Giorgio Giorgetti, Macchina del Tempo, marzo 2004 (n.3), 28 febbraio 2004
Che il Settecento sia stato fulcro di sconvolgimenti umani e sociali è un dato di fatto. Ma che avesse messo lo zampino anche nella rivoluzione informatica è meno scontato
Che il Settecento sia stato fulcro di sconvolgimenti umani e sociali è un dato di fatto. Ma che avesse messo lo zampino anche nella rivoluzione informatica è meno scontato. Le prime avvisaglie, però, nascono almeno un secolo prima, a opera di due filosofi-scienziati, il francese Blaise Pascal (1623-1662) e il tedesco Gottfried Wilhelm Leibniz (1646-1716). Il primo aveva soltanto 19 anni quando, per aiutare il padre a far di conto, inventò una vera e propria calcolatrice (nella foto a sinistra). Una manovella faceva girare una serie d’ingranaggi: sui denti del primo erano incise le unità (da 0 a 9), su quelli del secondo le decine e così via. Poteva operare solo addizioni e sottrazioni, ma, come conferma Carla Petrocelli, docente di Storia dell’Informatica e Informatica Generale all’Università di Bari, «l’unità aritmetico-logica dei nostri calcolatori è progettata sul medesimo principio, con l’unica differenza che le ruote dentate sono rimpiazzate da circuiti elettrici». Leibniz, invece, fu il padre della rappresentazione binaria dei numeri (0 e 1): il colpo di genio, però, cadde nel vuoto e fu riscoperto soltanto nel 1847 da George Boole.
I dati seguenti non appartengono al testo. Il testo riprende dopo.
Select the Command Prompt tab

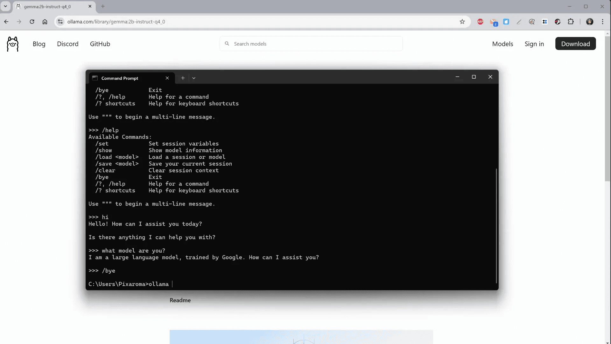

Due veri figli dell’Illuminismo furono il telaio di Joseph-Marie Jacquard (1752-1834) che, per automatizzare la tessitura di stoffe, inventò le schede perforate, e la prima calcolatrice commerciale di Charles Xavier Thomas (1785-1870), «progettata in modo da poter esser costruita in piccola serie proprio dalle nuove macchine utensili, perfezionate con la rivoluzione industriale» afferma Carla Petrocelli.